During open heart surgery and in some emergency cardiac or cardiopulmonary situations, it is necessary to have some means for pumping the blood either alone or in conjunction with an oxygenator to replace or support the patient's cardiac or cardiopulmonary functions.
Prior art extracorporeal device technology has used individual devices for the functions of pumping blood and oxygenating blood. Historically, the roller pump has been the blood pump of choice for extracorporeal circulation, mainly due to its reasonably low levels of blood damage and priming volume. However, because it is a positive displacement pump, high, unsafe pressures can develop if the discharge line is inadvertently closed off or restricted. Furthermore, the drive mechanism and motor is relatively cumbersome, making it less than ideal in terms of ease of use.
Recently, the centrifugal pump has come into some favor, primarily because it is safer and easier to use. It is safer because it is not a positive displacement pump, and it is easier to use because its drive mechanism and motor cam be made compact and relatively mobile. Early centrifugal blood pumps had vaneless impellers, and momentum was transferred via viscous drag between the impeller surfaces and the blood. Although these had the potential to decrease blood damage, relatively large surface area was required, requiring a large priming volume.
More recently, centrifugal blood pumps with vaned impellers have been introduced in order to reduce priming volume. A recent example of such a pump is disclosed in U.S. Pat. No. 5,017,103, to Dahl. Although blood damage, as measured by red cell hemolysis, can be reduced to acceptable levels with pumps of this type, there is still some increase due to the turbulence created by the vanes. A further disadvantage results from the backflow, radially inward, which occurs in the fluid spaces between the vanes, thus decreasing the potential delivery pressure of the pump. Additionally, the overall inlet and channel volume of this pump is still large relative the impeller envelope volume. Thus, priming volume is still relatively high.

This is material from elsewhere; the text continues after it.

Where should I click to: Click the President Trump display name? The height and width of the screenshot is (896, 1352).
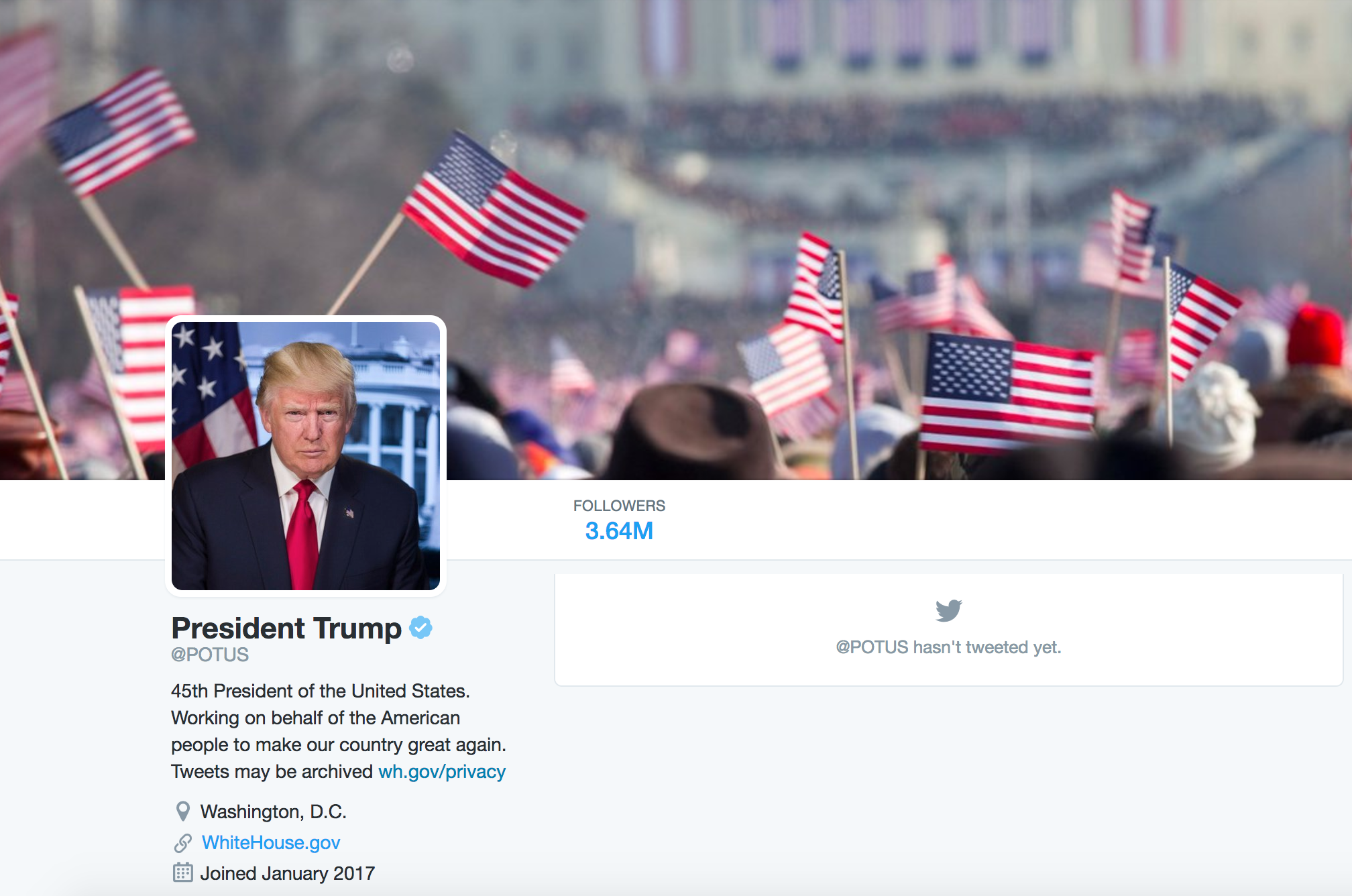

U.S. Pat. No. 4,253,798, to Sugiura, discloses a centrifugal pump which is not disclosed for use as a blood pump. The pump has an impeller comprising a main disc and a plurality of vanes which project axially from at least one side of the disc. A fluid passage is formed between each pair of adjacent vanes having a cross section that decreases as the flow passage projects radially outward. The reduced passage width is intended to decrease the fluid vortices in the passage to improve pump delivery at low flow rates. In order to create the radially decreasing passageway, it is necessary to have a large interior impeller diameter. Furthermore, since the pump has two flow inlets, the total inlet and passageway volume of this pump is large compared to the total impeller envelope volume. If the Sugiura pump is used to pump blood, it will require an excessively large priming volume. The pump also has ribs placed at the midpoint of the passageways to provide mechanical integrity. These ribs increase the potential for fluid spillage, increasing fluid turbulence and decreasing pump efficiency. This would create serious problems for pumping blood, due to the increased likelihood of blood damage.
Prior art blood pumps which are used in conjunction with an oxygenator are typically connected together in an extracorporeal tubing loop to receive venous blood from the patient and return arterial blood back to the patient. One of the problems with these types of devices, such as that shown in U.S. Pat. No. 3,183,908, has been that large amounts of blood are required to prime the oxygenator, the pump, and the tubing between the oxygenator and the pump.
Some attempts have been made to incorporate the pumping and oxygenation functions in a single device. For example, U.S. Pat. No. 3,841,837 discloses a blood oxygenator or dialyzer that achieves enhanced transfer through rotation of a cylindrically mounted membrane placed eccentrically inside a stator housing. Blood flows in the annular space between the rotor and the stator. Rotation causes a pumping action, thus causing pumping and oxygenation to occur simultaneously. All of these prior art devices have required relatively large amounts of fluid to prime the pump and oxygenator. There have also been difficulties with the safety and ease of use by the perfusionist. Furthermore, these devices can be quite costly to manufacture.
What is needed is a low priming blood pump which is safe, easy to use, and which causes minimal blood damage. What is further needed is a blood pump which can be readily integrated into a blood oxygenator housing. Such an invention is disclosed and claimed herein.